Désormais, les cartes sont sur la table. C’est bien de la modification de l’article 101, qui limite à deux le nombre des mandats présidentiels, que le Parlement de Kigali débattra d’ici à la fin du mois de juillet. Il ne faut pas être grand clerc, au rythme où s’accumulent les pétitions enjoignant au chef de l’État, au pouvoir depuis quinze ans, de s’y maintenir (déjà 2,5 millions de signatures, soit près du quart de la population, et c’est loin d’être fini), pour deviner qu’il sera autorisé à se porter candidat en 2017. Personnalité à la fois autocentrée, très « Rwanda first » et totalement mondialisée, comme le démontre son omniprésence sur les réseaux sociaux, Paul Kagamé n’ignore rien des critiques que sa démarche suscite à l’extérieur de son pays : unanimisme de façade, volonté de s’accrocher au sommet, contrôle quasi orwellien exercé sur une société quadrillée par le parti au pouvoir, etc.

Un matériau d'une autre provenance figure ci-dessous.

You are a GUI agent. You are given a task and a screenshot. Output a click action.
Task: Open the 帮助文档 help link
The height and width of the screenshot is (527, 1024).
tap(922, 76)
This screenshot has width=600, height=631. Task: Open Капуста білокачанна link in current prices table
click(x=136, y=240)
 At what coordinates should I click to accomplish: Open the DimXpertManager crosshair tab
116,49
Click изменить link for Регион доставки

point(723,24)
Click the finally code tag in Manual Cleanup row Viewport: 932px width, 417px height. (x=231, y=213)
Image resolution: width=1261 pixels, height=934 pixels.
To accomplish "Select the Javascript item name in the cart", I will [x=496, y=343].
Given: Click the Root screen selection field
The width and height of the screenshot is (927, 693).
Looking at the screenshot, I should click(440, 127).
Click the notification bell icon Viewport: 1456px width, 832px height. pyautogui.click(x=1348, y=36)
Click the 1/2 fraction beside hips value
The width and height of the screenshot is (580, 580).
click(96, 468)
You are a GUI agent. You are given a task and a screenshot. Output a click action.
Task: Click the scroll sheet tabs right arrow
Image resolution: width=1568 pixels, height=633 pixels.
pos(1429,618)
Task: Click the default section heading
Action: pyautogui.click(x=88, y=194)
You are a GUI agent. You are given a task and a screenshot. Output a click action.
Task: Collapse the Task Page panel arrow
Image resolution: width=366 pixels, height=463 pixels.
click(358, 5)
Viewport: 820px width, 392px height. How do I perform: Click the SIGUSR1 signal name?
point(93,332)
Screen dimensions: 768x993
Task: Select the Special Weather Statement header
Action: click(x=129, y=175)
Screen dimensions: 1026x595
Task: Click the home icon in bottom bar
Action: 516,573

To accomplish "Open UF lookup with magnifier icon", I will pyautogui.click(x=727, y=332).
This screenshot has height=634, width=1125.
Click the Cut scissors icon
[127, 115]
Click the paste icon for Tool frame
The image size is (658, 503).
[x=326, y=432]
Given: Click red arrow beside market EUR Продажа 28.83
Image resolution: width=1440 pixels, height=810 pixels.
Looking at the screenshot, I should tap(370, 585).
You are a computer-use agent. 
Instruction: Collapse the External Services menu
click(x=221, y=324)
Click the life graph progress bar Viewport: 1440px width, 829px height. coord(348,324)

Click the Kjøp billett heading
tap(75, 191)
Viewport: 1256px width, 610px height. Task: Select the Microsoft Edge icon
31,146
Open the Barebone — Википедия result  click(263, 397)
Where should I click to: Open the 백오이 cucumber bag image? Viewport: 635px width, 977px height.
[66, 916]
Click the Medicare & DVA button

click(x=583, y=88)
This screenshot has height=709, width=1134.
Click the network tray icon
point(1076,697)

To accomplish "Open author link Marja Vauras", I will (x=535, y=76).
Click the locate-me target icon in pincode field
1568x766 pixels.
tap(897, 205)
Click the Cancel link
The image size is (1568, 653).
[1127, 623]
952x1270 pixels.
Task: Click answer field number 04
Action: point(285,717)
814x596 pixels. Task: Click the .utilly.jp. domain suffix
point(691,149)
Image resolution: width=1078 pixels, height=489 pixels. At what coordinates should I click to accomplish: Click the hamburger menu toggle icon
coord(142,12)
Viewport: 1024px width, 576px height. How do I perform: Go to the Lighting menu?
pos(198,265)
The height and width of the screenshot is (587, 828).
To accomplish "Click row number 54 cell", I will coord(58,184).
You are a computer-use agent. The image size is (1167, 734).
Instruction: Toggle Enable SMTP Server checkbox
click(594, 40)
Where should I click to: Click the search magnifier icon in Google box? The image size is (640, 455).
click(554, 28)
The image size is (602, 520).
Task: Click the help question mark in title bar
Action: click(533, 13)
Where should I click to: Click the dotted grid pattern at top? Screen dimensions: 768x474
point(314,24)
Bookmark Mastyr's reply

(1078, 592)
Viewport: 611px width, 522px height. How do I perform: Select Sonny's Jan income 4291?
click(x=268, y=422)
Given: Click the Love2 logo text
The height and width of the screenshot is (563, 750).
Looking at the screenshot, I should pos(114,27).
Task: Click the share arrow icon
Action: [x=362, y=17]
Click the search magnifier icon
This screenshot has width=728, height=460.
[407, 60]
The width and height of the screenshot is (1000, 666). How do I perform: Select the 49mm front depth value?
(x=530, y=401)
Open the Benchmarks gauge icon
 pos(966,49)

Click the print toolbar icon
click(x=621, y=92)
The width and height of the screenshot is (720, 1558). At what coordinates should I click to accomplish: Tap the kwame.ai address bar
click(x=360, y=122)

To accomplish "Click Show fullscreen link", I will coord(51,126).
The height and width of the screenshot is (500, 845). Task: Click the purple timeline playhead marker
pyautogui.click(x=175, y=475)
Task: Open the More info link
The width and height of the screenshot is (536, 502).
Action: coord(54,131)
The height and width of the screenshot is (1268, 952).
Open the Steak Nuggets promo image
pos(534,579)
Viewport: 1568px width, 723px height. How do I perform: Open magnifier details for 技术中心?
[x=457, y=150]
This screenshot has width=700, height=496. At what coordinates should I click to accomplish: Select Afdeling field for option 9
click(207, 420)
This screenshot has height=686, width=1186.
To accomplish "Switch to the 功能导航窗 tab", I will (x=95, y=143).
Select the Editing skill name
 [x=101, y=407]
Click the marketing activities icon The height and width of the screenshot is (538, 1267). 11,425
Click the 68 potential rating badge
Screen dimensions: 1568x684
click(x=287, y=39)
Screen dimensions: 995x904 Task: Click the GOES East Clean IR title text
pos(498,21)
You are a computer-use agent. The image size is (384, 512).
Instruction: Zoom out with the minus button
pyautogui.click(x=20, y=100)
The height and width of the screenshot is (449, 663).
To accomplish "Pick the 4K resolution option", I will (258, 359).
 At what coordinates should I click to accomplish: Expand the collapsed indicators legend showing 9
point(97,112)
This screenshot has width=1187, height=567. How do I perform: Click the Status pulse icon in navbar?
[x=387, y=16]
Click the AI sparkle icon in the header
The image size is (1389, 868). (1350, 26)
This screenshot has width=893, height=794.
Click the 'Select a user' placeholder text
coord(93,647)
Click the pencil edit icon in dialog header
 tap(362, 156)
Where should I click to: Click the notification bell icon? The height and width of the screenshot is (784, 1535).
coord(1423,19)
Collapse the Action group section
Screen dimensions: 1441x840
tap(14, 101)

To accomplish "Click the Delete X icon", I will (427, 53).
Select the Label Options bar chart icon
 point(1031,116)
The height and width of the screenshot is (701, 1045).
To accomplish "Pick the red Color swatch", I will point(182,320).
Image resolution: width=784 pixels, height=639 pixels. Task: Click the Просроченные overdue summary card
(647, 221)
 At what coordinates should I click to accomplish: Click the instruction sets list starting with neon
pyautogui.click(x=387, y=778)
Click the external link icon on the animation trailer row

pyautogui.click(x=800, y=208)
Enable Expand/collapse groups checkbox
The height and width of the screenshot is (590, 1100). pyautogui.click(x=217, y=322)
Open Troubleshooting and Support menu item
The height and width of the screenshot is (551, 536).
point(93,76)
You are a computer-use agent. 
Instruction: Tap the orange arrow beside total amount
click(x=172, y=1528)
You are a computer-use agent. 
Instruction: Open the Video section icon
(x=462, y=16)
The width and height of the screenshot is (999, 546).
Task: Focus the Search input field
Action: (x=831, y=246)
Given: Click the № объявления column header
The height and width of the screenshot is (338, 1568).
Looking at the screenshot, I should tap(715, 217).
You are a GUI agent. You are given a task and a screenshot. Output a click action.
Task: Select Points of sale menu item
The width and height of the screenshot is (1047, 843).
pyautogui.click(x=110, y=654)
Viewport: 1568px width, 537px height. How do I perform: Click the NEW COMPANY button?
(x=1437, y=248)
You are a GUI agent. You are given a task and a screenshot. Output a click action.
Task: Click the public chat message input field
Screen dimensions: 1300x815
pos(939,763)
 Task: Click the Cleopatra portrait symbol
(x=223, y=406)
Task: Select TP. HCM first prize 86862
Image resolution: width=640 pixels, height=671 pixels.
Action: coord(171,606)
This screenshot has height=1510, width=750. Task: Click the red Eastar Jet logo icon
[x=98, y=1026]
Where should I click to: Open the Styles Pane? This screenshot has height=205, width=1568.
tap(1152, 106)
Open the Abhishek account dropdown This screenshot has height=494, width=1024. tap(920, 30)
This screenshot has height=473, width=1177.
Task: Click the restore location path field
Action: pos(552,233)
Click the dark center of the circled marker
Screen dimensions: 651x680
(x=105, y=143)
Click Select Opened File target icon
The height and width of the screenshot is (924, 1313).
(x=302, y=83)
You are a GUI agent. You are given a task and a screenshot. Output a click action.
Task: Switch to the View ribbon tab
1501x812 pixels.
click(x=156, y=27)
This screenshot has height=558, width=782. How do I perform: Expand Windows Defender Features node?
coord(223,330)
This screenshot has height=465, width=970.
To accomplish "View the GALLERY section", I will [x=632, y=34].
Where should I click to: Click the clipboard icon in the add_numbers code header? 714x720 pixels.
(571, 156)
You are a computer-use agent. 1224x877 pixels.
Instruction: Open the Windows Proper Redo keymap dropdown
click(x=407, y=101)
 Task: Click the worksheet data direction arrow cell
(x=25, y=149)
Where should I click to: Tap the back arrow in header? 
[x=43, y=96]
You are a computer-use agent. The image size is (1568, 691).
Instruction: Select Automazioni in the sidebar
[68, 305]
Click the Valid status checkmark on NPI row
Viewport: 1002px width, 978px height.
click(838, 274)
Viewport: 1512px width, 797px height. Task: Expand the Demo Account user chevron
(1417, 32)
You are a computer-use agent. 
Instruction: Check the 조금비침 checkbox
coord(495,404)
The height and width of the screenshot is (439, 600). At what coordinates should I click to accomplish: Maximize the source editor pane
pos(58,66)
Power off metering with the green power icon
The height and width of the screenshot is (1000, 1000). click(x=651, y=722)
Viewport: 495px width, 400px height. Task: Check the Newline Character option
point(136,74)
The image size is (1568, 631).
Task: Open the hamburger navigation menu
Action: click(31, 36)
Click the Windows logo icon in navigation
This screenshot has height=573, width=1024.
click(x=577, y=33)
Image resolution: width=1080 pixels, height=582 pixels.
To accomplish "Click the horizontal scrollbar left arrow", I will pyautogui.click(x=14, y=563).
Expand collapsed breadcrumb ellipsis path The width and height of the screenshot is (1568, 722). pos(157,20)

Il n’en a cure, pour deux raisons essentielles. Le génocide de 1994, auquel il a mis un terme et sur les cendres duquel il a conquis l’État (ou ce qui en restait), lui confère une légitimité morale en même temps qu’il suscite aujourd’hui encore un effet de sidération au sein de la communauté internationale, lequel joue incontestablement en sa faveur. Surtout, Paul Kagamé présente un bilan sans aucun doute positif en matière de développement économique et social, de qualité de la gouvernance, de lutte contre la corruption et de reconstruction post-conflit, qui explique dans une large mesure le fait que l’adhésion de la majorité des Rwandais à son projet n’est pas feinte.

À côté de la peur du vide engendrée par le retrait d’un chef omniprésent, le déficit de démocratie formelle relevé par les bailleurs de fonds n’est pour les Rwandais qu’une préoccupation très marginale. Et la tourmente qui a saisi le Burundi voisin, qu’unissent au Rwanda les liens du sang, de la culture et de la mémoire scarifiée par le souvenir des massacres passés, n’a fait qu’amplifier ce désir d’autoprotection auprès duquel les rapports d’ONG ne pèsent d’aucun poids.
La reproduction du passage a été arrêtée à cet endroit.